■ **Your instructions**
Exactly the lines from the line containing "Where should I click to: Open @pechenkaSmedom" through the last line of the entries below should appear in the answer, reproduced verbatim.

Given records Block Start

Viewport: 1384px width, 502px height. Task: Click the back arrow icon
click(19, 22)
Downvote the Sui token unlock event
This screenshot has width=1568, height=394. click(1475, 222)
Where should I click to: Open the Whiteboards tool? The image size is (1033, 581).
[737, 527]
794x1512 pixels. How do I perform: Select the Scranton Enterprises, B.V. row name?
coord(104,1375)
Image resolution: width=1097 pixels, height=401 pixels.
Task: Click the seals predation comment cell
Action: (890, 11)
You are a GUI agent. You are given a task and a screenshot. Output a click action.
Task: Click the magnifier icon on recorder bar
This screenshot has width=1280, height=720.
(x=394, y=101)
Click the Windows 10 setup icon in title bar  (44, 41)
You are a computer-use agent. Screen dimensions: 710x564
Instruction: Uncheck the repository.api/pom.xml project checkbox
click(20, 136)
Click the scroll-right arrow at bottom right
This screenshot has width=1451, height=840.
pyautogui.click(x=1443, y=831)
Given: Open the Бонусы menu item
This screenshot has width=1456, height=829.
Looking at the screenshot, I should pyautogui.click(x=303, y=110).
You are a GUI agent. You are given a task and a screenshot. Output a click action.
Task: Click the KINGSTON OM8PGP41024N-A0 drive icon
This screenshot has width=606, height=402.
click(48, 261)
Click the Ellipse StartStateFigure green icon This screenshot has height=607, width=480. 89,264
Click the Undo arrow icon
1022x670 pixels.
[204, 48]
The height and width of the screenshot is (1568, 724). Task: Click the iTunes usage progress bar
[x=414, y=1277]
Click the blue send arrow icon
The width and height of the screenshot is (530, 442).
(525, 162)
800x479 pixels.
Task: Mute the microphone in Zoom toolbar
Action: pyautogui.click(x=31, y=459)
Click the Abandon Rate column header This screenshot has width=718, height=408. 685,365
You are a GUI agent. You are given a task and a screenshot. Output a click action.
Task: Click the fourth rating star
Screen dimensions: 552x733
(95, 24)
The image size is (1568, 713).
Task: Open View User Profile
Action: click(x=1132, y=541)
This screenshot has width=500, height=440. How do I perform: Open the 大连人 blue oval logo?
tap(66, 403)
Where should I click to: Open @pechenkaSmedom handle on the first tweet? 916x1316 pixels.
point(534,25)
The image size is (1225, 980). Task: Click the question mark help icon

Given records Block End

■ **Result**
Where should I click to: Open @pechenkaSmedom handle on the first tweet? 916x1316 pixels.
point(534,25)
The image size is (1225, 980). Task: Click the question mark help icon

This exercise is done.